Since independence, there has never been a comprehensive, proactive strategic review of our national security management system, which will be futuristic and all-encompassing and not a panic reaction to past failures.

Such a futuristic review has to project over different time-frames the threats to national security that could be expected in the future in the short, medium and long-terms, examine whether we have the required capabilities to be able to meet those threats, identify existing deficiencies in capabilities, recommend action to remove them and suggest a time-frame for removing them.

Any futuristic exercise has to go beyond classical or conventional perceptions of national security management and the national security architecture. Its objective should be not only to enable us anticipate and meet future threats, but also to make a benign projection of our power abroad.
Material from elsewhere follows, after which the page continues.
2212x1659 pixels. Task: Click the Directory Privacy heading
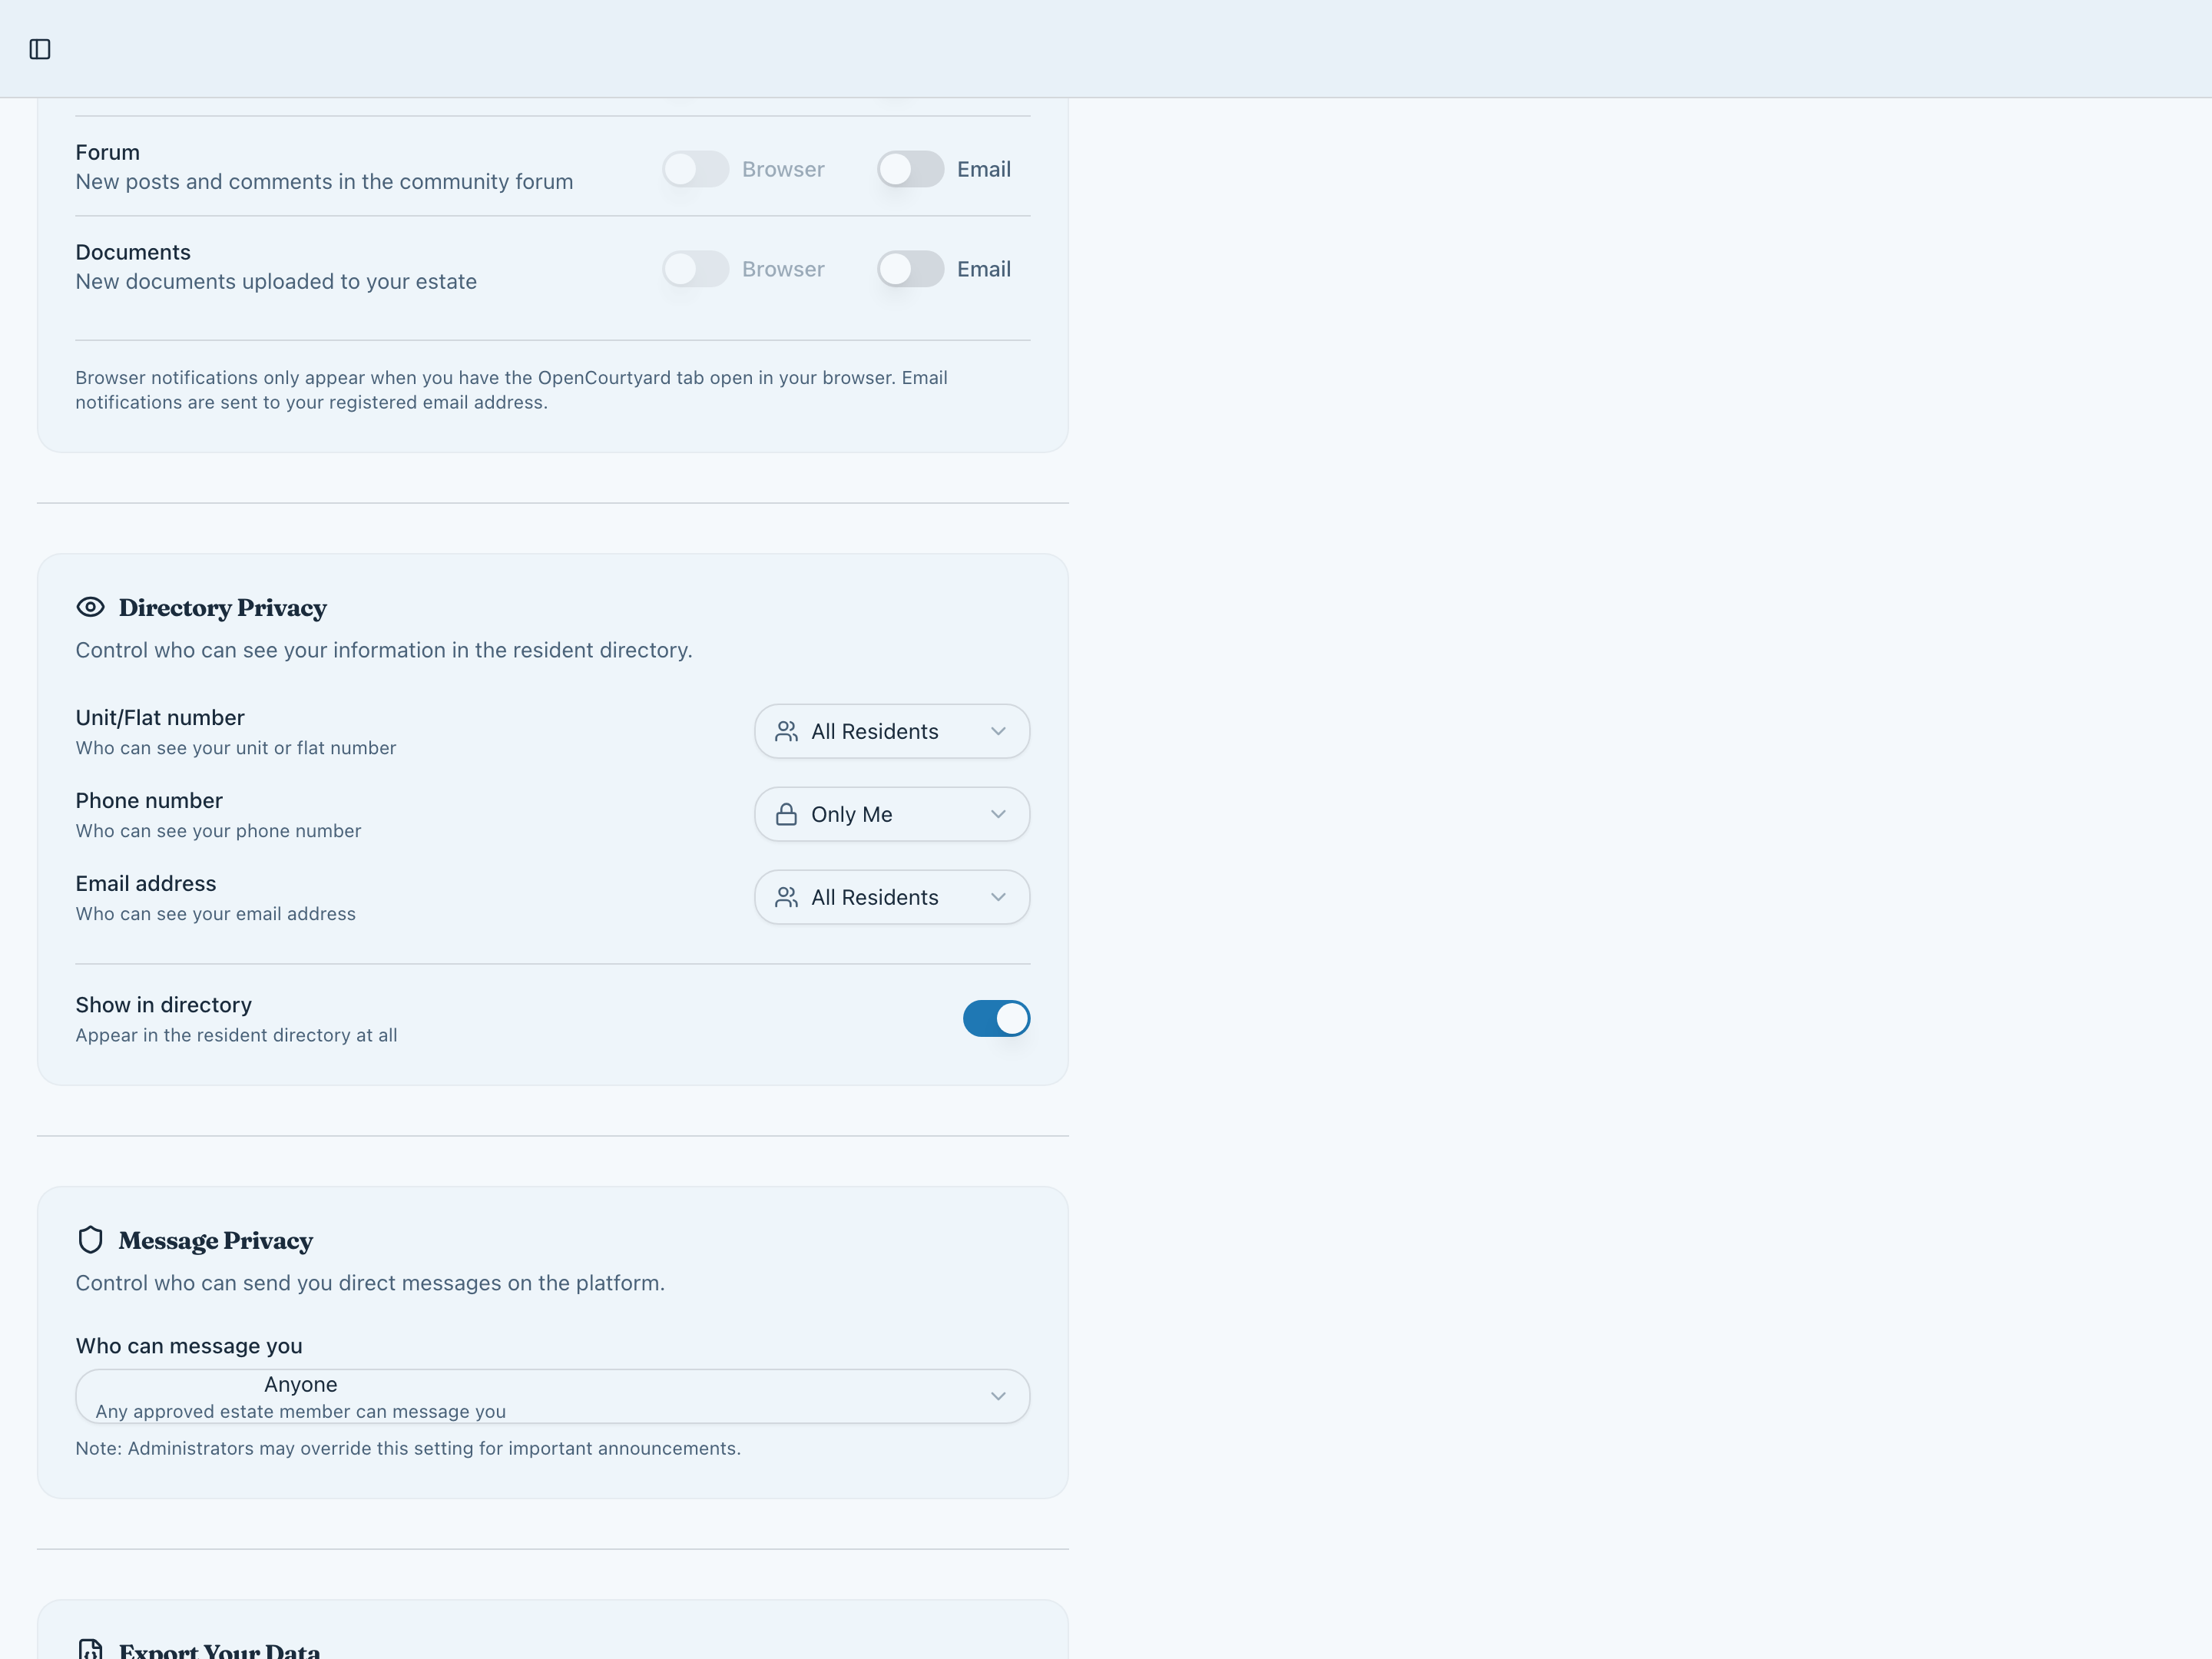coord(222,608)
National security management under the new context of India's expected emergence as a major power of the region and ultimately of the world would involve identification of not only likely threats to our national security in the classical sense, but also likely hindrances to our emergence as a major power and recommending action to prevent or remove those hindrances.

The Union government needs to be complimented for setting up a National Task Force headed by Naresh Chandra to make a futuristic review of our national security management system and come out with appropriate recommendations. The task force, as constituted, has eminent persons who had occupied senior positions in the armed forces, the intelligence community and the Atomic Energy Commission, and also non-governmental experts.
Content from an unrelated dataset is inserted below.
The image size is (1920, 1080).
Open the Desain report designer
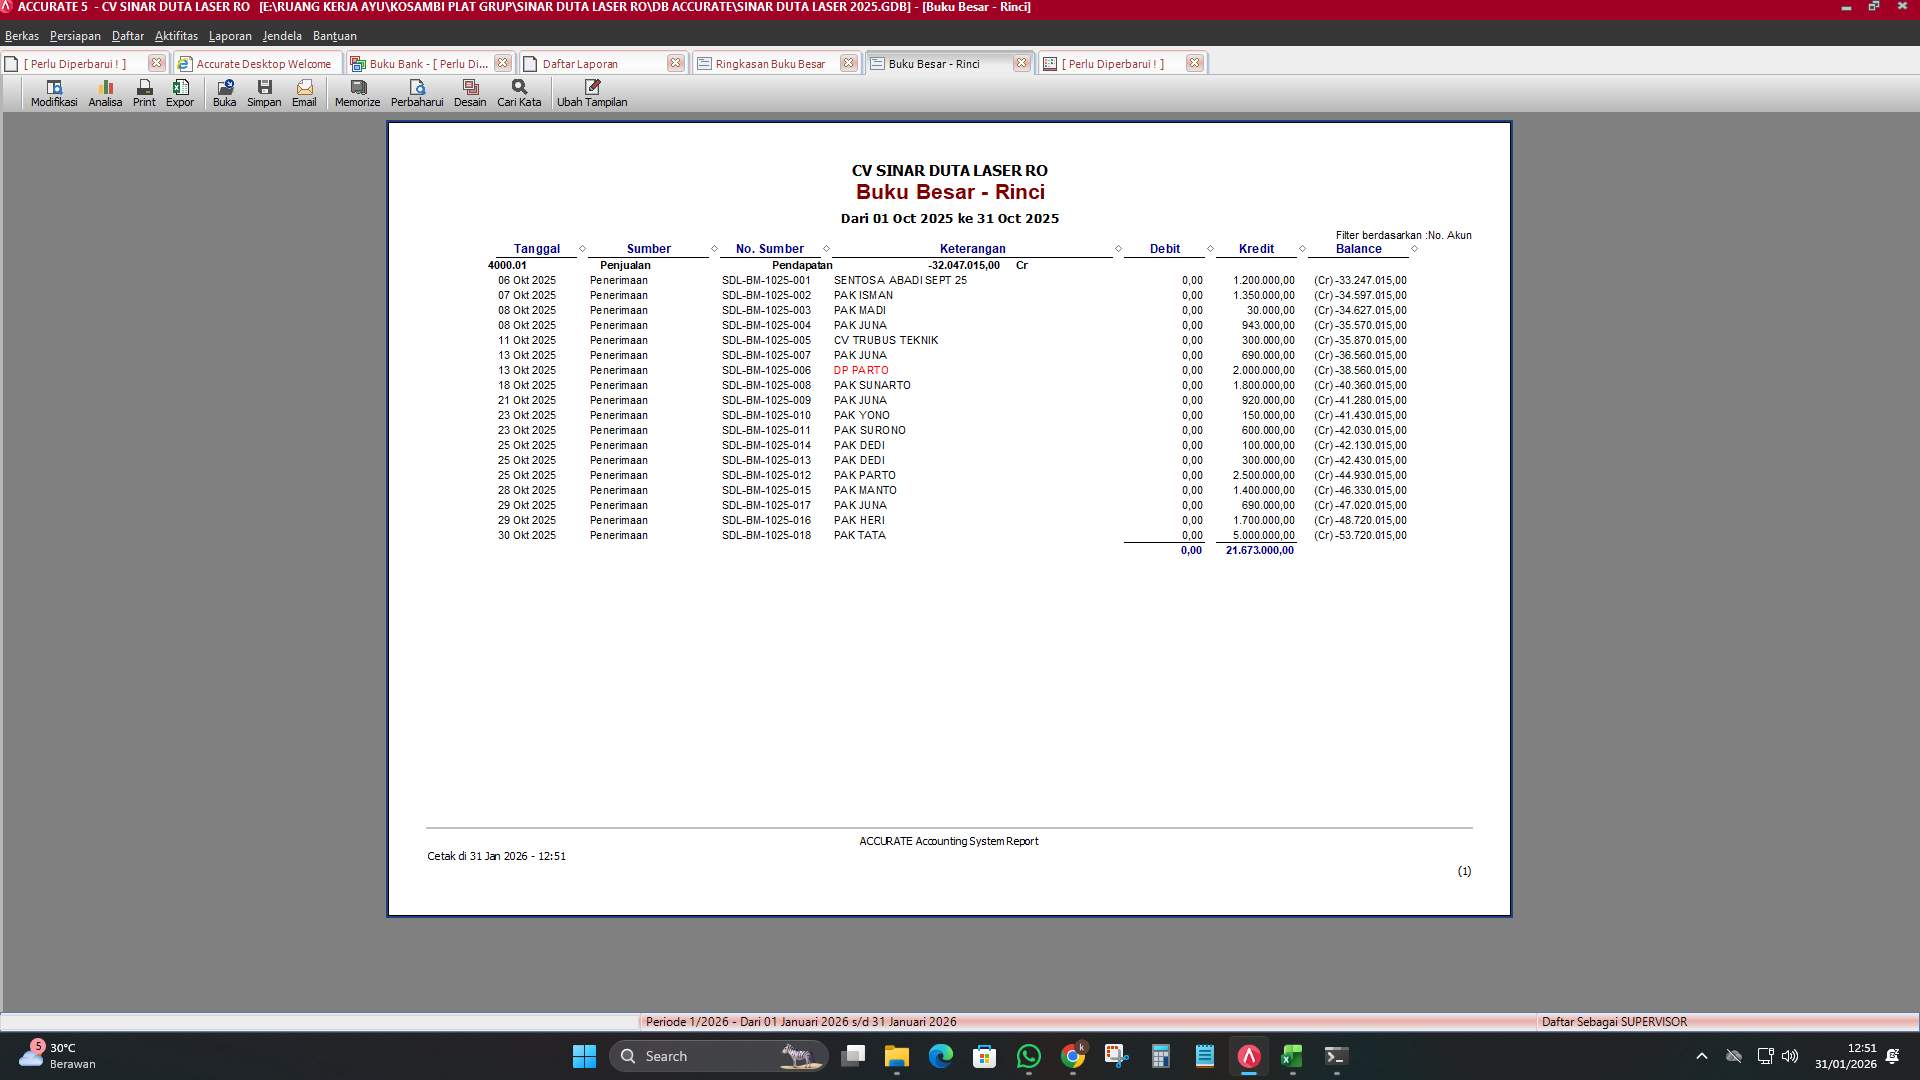(470, 93)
Naresh Chandra's credentials for heading such a futuristic exercise are immense. He had served as the home secretary and defence secretary and ultimately retired as the cabinet secretary. He is thus familiar with the working of the armed forces and the intelligence community. He had served as the Indian ambassador to the US at a difficult time and is thus not a stranger to the world of big power diplomacy.

He had served and continues to serve in the National Security Advisory Board and was its convenor for some time. He is thus familiar with the deficiencies which have crept into the working of our national security management system since the Kargil review of 1999.

How useful is the futuristic exercise being attempted for the first time since 1947 would depend on the constitution of the task force, its terms of reference, its methods of work and concepts, and the co-operation that it is able to get from the serving national security managers of today.

Unless one is able to convince the serving officers of today of the need for changes, reforms, new thinking and new concepts and ideas, even the best of task forces would fail to meet the objectives for which it was set up.

It is to be hoped that the government would have carefully worked out the terms of reference of the task force. Its organisation, methods and concepts have to be decided by the task force itself. The government would have and should have no role in the matter. The task force should devote the first month of its existence to a brain-storming with different sections of our national security management world in order to get its ideas and concepts right before plunging into the nuts and bolts of the exercise.

We tend to have an over-fascination for nuts and bolts and an allergy for concepts. The reports of such reviews ultimately turn out to be a plethora of nuts and bolts recommendations without a proper conceptual framework which could sustain our national security management system in the coming 10 years, if not longer. We should avoid this in carrying forward this important exercise.